== REQUIREMENT A ==
Duplicate everything in the reminiscence about tractors and village farms from "The first tractor" down to "we both retired.".
== REQUIREMENT B ==
Answer these questions using the reminiscence about tractors and village farms.
(i) What fuel did the Fordson start on before it switched to paraffin?
(ii) Who farmed at Hill Top Farm on Balderton Lane?
(iii) What kind of farm did Mr Richardson have on Drove Lane?
== REQUIREMENT C ==
Take the reminiscence about tractors and village farms further, beginning after its final sentence.

The first tractor we had was a Fordson  with a handle at the front. It took you an hour to get it started. It started on petrol and then switched over to paraffin. We got used to it and it worked well. Then we had a little grey "Fergie", nearly everyone had a little grey Fergie. These were the tractors of the day, and then when Harry Fergusson went into partnership with Massey Harris they became red Fergussons. We ended up with a Red Fergusson that if we could we would change every 2 or 3 years, only being on a very small farm it didn't have a lot of work, that allowed us to get a very good price and the new one would only cost us about a quarter of the price. This was a good way of keeping the tractors up to date. Eventually it got that we couldn?t do that so we had to stay with what we had got. Then we both retired.

Now to talk about the village. In my teens there were 14-15 little farms in and around the village.

On Balderton Lane there was Mr Atkins at Hill Top Farm.

Mr Daybell at Hill Farm, Mr Handbury at Vale Farm and on the opposite side of the road to Hill Farm was Mill Farm owned by the Lee's.

In the village- Sunnyside that was me, across the road were the Walsters at Charity Farm and next door was Old Manor Farm belonging to the Simpsons. Further on down the road was Hall Farm, owned by Mr Geeson. Carrying on down Main Street and on to Drove Lane was Manor Dairy Farm the farm of Mr Hollingworth. Moving on along Drove Lane was Mr Slack at Drove Cottage, which is now Allen's Emporium (sorry Bernard!!).

Back again and going on to Newark Road was Ted Blacks' farm now called Blacks Farm, then there was the White House Farm, which was Harry Davies' on the corner near the riding school.

Then back to Beaconfield Farm and Mr Clark. Now Mr Clark had an extremely pretty daughter and I think if you asked the boys which girl they would prefer, they would say Marjorie Clark. Right Tom? or don't you remember! You get a red card if you don't remember Marjorie.

Also down Drove Lane before you get to Bernard's on the opposite side of the road was Mr Richardson's pig farm. It must have vanished. I can well remember it.

Now if anyone can help me here, Fred Parkes who had a farmyard opposite the cottages were Jim (Bell), where Parkes Close is now was always known as Parkes Farm. I've tried my upmost to find a name for it; he lived in the cottage next door to where Jim lives.

== DATA SECTION ==
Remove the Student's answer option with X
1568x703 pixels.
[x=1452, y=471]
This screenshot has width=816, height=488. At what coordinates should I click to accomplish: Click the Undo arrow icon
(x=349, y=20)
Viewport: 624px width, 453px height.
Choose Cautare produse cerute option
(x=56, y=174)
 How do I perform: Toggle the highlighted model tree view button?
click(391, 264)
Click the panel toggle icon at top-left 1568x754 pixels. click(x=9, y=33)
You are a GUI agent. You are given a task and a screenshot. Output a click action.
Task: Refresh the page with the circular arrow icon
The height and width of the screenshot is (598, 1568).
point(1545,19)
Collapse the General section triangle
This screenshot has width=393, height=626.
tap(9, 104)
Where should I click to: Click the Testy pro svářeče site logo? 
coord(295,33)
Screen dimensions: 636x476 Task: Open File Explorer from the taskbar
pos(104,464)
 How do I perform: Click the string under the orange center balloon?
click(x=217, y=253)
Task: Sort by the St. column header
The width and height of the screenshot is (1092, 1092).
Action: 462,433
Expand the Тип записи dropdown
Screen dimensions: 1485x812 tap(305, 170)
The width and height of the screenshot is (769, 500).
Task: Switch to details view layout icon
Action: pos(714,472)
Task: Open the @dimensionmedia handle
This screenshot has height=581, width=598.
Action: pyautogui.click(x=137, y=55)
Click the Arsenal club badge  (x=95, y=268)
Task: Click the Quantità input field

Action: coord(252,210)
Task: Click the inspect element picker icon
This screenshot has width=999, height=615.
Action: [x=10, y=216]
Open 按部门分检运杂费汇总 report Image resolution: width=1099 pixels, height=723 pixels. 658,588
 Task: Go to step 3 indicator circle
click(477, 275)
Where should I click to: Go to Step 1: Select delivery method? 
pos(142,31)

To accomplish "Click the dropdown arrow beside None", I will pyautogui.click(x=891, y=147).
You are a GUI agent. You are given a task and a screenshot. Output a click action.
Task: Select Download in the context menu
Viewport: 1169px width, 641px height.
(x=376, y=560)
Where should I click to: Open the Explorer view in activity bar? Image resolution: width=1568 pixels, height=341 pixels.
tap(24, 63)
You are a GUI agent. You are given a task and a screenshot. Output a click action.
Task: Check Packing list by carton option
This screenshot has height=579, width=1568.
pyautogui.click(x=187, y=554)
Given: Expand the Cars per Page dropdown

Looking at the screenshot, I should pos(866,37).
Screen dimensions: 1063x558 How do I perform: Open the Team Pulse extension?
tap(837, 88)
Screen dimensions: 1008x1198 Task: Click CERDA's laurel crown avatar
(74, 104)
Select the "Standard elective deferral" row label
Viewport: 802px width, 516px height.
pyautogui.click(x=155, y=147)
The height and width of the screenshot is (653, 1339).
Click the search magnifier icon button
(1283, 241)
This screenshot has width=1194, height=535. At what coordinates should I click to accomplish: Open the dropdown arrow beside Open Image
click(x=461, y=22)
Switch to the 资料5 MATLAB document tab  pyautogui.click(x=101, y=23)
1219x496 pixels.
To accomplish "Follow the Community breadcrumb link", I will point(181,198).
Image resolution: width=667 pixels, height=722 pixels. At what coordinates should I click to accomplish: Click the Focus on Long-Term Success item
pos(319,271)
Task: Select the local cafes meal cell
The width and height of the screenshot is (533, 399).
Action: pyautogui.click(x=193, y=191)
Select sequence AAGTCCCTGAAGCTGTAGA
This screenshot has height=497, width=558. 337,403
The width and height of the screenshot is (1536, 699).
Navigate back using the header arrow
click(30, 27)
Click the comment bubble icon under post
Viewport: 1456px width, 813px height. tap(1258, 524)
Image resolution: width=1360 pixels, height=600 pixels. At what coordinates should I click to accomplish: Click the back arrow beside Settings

== TASK RESPONSE A ==
The first tractor we had was a Fordson  with a handle at the front. It took you an hour to get it started. It started on petrol and then switched over to paraffin. We got used to it and it worked well. Then we had a little grey "Fergie", nearly everyone had a little grey Fergie. These were the tractors of the day, and then when Harry Fergusson went into partnership with Massey Harris they became red Fergussons. We ended up with a Red Fergusson that if we could we would change every 2 or 3 years, only being on a very small farm it didn't have a lot of work, that allowed us to get a very good price and the new one would only cost us about a quarter of the price. This was a good way of keeping the tractors up to date. Eventually it got that we couldn?t do that so we had to stay with what we had got. Then we both retired.

== TASK RESPONSE B ==
(i) Petrol
(ii) Mr Atkins
(iii) A pig farm

== TASK RESPONSE C ==
Finally we come to Moor Farm, Capt. and Mrs Cummins, on Stapleford Lane. Mrs Cummins kept Guernsey cows. Well in those days Guernsey and Jerseys were though of as once cows, because once they had stopped giving milk they were not much good for beef or anything else. I always remember somebody asking her why she kept Guernsey cows and she turned round and said, "I don't keep Guernsey cows, they keep me". Which in those days was good, it couldn't happen today I'm afraid because they don't get the profit and such like from milk as they did in them days.

Now during the war Moor Farm was home to the land girls. Ladies came from all over the country, half of them knew nothing about the country, some of them hadn't even seen a cow!! Yet as the men went off to war the girls came and took over their jobs. They really did work hard, there's no doubt about that and got stuck into it. Of course I was only a lad in those days and it didn't interest me!! All the farmers and all the workers thought they were wonderful. They did anything from milking to tractor driving anything they were asked, the girls would get stuck in and do it. In fact one or two of them did stay on and marry local farmers.

Now you may not know it, but at one time Coddington was almost self sufficient, because we had a baker Mr Knott, who baked his own bread. He would go around in all weathers with his straw hat on and his basket on his arm, with freshly baked bread. In those days most people kept a pig to killed at Christmas as we did. We'd make the pies take them across to Knott's, whod bake them and you would fetch them back the next day, they were lovely. You could get pork pies, sausages and all cuts of meat from your pig.

There was a butchers, which was Simpsons. I don't know how many of you might remember there was an actual butchers shop next door to the house (Old Manor Farm) and they killed their own animals and sold the meat in the butchers shop. Then when the war came along things got a bit different. People tended to do things that they shouldn't. I always remember Harold (Simpson) telling me a story that they were killing a pig at midnight, and you make of that what you will, and the door opened and in walked the village "bobby". I imagine it would have been Jack Furbisher, but I can't be certain, so Harold says "Ok I've been caught red handed" The bobby said "That depends if there would be 2lbs of sausages to spare, I might just forget my notebook and pencil"

I presume he did get away with it that was the sort of thing that happened in those days.

We had our own coalman, Mr Taylor, I think he was John, on Balderton Lane and he would deliver coal.

There was a builder, Derek Bowman, who had the yard opposite the riding stables. There was a flat-topped building in his yard. , Len Smith, who although he lived on Beaconhill Newark, I think preferred to be called a Coddington man. His son played cricket for the local team and his daughters went to the youth club.

There was Mr Lee at the windmill Balderton Lane, many a time I have taken corn to be ground for the cattle feed and such like.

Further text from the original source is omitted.